Carlos French (August 6, 1835 – April 14, 1903) was a United States representative from Connecticut. He was born in Humphreysville, Connecticut (now known as Seymour, Connecticut), the son of Raymond French and Olive Curtis French. He attended the common schools of Seymour and General Russell’s Military School, New Haven, Connecticut. He engaged in manufacturing and is credited with inventing the spiral steel car spring and the corrugated volute spring.
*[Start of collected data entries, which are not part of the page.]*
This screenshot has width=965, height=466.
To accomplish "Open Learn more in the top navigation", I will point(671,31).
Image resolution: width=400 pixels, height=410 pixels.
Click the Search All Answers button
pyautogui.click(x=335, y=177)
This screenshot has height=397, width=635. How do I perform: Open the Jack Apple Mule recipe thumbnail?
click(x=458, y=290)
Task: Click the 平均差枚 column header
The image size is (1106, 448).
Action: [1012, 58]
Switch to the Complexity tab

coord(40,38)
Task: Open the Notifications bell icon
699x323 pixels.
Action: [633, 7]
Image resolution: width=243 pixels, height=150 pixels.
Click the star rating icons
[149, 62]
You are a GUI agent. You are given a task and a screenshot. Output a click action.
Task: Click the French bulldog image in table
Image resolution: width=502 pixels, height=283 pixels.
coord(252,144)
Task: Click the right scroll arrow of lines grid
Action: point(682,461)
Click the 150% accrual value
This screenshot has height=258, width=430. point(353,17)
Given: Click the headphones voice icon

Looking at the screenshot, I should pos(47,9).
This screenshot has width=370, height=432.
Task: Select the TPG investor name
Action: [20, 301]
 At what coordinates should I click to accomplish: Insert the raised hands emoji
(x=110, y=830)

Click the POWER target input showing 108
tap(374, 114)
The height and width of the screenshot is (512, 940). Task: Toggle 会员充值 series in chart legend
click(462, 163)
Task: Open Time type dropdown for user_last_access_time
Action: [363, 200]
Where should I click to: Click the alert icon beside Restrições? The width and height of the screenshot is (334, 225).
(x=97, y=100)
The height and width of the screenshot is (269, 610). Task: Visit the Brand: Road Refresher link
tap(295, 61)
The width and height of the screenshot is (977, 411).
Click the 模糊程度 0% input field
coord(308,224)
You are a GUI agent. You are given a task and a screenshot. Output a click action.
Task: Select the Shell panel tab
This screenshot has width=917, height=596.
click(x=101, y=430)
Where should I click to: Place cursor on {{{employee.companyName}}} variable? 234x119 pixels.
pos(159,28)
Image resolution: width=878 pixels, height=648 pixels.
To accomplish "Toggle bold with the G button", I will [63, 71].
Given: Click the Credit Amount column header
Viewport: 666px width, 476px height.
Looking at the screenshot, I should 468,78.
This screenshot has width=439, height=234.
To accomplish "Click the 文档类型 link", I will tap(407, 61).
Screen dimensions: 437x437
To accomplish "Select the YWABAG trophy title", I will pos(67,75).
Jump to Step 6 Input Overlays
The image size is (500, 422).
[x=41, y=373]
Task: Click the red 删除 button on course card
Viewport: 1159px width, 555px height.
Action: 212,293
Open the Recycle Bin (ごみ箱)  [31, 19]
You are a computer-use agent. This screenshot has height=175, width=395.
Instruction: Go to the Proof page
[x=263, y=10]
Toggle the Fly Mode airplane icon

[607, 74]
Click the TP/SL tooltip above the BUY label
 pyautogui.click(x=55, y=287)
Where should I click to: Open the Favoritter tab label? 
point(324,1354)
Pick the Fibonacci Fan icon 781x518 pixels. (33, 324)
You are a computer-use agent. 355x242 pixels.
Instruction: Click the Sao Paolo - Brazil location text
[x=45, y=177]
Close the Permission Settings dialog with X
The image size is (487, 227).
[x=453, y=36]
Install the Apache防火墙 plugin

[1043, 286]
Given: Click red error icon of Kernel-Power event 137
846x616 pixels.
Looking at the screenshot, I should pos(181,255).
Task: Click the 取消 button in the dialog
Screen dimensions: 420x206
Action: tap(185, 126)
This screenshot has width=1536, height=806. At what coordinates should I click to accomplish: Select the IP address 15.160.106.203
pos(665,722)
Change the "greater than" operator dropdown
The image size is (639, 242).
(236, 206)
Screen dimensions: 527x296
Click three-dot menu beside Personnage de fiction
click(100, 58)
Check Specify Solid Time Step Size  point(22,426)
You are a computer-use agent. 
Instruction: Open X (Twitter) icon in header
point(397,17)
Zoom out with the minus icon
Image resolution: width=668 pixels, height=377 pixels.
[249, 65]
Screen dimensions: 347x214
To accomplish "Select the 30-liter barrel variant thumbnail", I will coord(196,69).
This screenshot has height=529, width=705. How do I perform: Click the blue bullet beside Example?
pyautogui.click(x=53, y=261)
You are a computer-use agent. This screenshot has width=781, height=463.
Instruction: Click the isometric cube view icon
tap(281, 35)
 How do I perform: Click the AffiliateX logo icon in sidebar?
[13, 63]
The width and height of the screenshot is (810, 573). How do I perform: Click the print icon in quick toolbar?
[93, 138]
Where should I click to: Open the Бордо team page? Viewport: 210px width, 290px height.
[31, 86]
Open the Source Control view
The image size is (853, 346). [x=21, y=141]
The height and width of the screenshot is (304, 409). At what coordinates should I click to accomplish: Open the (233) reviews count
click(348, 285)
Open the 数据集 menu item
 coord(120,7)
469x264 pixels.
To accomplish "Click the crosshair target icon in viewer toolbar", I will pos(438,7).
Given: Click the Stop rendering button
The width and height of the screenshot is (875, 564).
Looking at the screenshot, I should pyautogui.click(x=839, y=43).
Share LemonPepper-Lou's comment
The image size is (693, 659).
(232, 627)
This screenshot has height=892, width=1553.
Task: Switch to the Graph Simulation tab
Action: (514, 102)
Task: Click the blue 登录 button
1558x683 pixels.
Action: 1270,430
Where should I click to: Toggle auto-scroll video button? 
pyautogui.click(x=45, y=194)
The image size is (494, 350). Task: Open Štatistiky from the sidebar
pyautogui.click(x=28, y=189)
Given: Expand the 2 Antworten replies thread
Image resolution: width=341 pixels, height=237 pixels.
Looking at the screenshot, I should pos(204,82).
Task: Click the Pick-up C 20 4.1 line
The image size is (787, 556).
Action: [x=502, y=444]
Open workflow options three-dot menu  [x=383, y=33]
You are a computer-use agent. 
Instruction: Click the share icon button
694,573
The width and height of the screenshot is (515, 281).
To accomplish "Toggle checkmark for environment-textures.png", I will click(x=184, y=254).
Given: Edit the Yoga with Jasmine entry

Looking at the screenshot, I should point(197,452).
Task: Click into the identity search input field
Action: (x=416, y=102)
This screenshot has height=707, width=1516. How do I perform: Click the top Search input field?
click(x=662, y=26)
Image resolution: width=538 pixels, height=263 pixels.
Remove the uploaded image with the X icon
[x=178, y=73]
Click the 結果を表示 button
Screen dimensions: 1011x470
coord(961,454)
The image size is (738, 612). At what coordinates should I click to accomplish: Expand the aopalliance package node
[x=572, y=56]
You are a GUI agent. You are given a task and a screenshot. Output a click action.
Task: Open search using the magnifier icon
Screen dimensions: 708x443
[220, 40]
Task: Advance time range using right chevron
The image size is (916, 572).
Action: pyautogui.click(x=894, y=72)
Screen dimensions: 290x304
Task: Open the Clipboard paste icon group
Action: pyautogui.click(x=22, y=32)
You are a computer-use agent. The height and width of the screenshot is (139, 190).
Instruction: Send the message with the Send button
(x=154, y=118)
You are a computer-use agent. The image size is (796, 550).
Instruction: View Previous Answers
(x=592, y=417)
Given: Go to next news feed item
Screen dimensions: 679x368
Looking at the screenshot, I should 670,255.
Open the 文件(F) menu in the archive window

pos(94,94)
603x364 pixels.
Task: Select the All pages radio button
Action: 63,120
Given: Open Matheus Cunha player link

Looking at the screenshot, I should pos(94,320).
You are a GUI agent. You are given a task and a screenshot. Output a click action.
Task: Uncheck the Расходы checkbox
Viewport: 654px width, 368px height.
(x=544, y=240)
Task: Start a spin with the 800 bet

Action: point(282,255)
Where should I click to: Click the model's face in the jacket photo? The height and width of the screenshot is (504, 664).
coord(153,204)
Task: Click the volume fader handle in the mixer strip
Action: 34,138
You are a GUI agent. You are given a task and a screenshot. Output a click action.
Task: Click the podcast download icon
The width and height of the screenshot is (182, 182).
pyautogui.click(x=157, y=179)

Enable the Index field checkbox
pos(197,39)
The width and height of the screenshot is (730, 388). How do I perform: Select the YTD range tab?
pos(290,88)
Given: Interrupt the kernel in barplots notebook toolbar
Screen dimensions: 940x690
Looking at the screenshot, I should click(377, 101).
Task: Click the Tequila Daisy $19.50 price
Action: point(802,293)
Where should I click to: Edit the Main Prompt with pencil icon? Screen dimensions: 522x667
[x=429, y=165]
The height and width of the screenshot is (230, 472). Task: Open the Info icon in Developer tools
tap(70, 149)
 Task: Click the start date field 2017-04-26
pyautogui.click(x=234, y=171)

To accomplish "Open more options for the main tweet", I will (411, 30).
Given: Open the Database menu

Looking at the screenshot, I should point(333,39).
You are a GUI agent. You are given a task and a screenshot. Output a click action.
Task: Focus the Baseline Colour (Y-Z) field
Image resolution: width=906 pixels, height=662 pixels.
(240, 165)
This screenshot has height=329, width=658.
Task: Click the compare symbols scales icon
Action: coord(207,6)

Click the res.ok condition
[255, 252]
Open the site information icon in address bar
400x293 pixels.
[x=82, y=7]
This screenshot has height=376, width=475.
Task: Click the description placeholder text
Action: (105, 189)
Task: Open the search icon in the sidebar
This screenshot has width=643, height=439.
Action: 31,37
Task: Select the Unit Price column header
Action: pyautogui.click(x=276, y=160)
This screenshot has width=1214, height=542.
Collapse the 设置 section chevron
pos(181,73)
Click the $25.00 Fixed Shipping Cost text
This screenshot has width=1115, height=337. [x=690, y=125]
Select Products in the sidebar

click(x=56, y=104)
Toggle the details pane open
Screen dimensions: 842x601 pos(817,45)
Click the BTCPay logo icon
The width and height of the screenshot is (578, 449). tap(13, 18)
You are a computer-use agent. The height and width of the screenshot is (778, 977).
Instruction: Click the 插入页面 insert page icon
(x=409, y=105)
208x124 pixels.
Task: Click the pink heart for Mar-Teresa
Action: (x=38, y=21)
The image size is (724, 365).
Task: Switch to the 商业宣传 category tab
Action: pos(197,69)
French was a member of the Connecticut House of Representatives in 1860 and again in 1868. He was employed as the president and treasurer of the Fowler Nail Company from 1869 until his death and also the vice president of the H.A. Matthews Manufacturing Company. He was also the director the Union Horse Shoe Nail Company of Chicago, Illinois and of the Second National Bank of New Haven, Connecticut. In addition, he was the director of the Colonial Trust Company of Waterbury, Connecticut and of the New York, New Haven & Hartford Railroad Company.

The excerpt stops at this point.